## College Algebra 7th Edition

(a) vertex: $(3, 4)$ x-intercepts: $1$ and $5$ y-intercept: $-5$ (b) maximum value: $4$ (c) domain: $(-\infty, +\infty)$ range: $-\infty, 4]$
RECALL: The standard form of a quadratic function is $f(x) = a(x-h)^2+k$ where $(h, k)$ is the vertex. (a) The parabola opens downward so the vertex is the maximum point of the graph. Thus, the vertex is $(3, 4)$ This means that the tentative equation of the given function is: $f(x) = a(x-3)^2+4$ To find the value of $a$, substitute the coordinates of any point on the parabola.

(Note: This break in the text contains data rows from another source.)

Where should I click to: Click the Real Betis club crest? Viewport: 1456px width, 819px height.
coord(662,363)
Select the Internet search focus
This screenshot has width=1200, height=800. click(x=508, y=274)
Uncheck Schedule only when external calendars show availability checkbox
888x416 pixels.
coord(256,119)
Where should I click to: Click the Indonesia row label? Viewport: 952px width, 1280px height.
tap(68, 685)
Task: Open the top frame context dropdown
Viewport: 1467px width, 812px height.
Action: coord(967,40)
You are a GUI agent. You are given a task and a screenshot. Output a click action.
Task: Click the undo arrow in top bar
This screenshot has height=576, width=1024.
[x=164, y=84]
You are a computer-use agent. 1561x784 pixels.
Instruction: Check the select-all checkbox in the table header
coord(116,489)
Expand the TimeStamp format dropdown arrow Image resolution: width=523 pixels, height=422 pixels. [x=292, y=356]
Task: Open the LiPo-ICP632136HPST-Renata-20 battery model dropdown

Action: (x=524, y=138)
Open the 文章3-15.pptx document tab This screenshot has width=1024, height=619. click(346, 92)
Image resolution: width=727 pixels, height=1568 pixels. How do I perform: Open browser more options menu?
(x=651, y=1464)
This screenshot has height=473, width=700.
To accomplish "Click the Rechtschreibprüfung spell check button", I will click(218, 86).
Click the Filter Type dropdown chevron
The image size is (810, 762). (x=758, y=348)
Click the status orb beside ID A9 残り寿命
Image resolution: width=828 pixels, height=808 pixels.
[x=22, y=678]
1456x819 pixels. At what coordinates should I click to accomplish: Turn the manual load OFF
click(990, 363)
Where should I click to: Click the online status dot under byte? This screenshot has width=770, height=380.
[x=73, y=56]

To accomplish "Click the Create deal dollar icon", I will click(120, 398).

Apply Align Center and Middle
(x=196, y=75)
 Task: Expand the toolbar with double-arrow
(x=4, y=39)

Using the point $(1, 0)$ gives: $f(x) = a(x-3)^2+4 \\0=a(1-3)^2+4 \\0=a(-2)^2+4 \\0=a(4)+4 \\-4 = 4a \\\dfrac{-4}{4} = \dfrac{4a}{4} \\-1=a$ Thus, the function is $f(x) = -(x-3)^2+4$ The graph clearly shows that the x-intercepts are $1$ and $5$. To find the y-intercept, set $x=0$ then solve for $y$: $f(x) = -(x-3)^2+4 \\f(0) = -(0-3)^2+4 \\f(0) = -(-3)^2+4 \\f(0) = -9+4 \\f(0)=-5$ Thus, the y-intercept is $-5$. (b) The parabola opens downward so the function has a maximum value, which is the y-coordinate of the vertex. Thus, the maximum value if $f$ is $4$. (c) The domain of a quadratic function is the set of all real numbers, $(-\infty, +\infty)$ The y-values of the function are from $4$ and below. Thus, the range is $(-\infty, 4]$.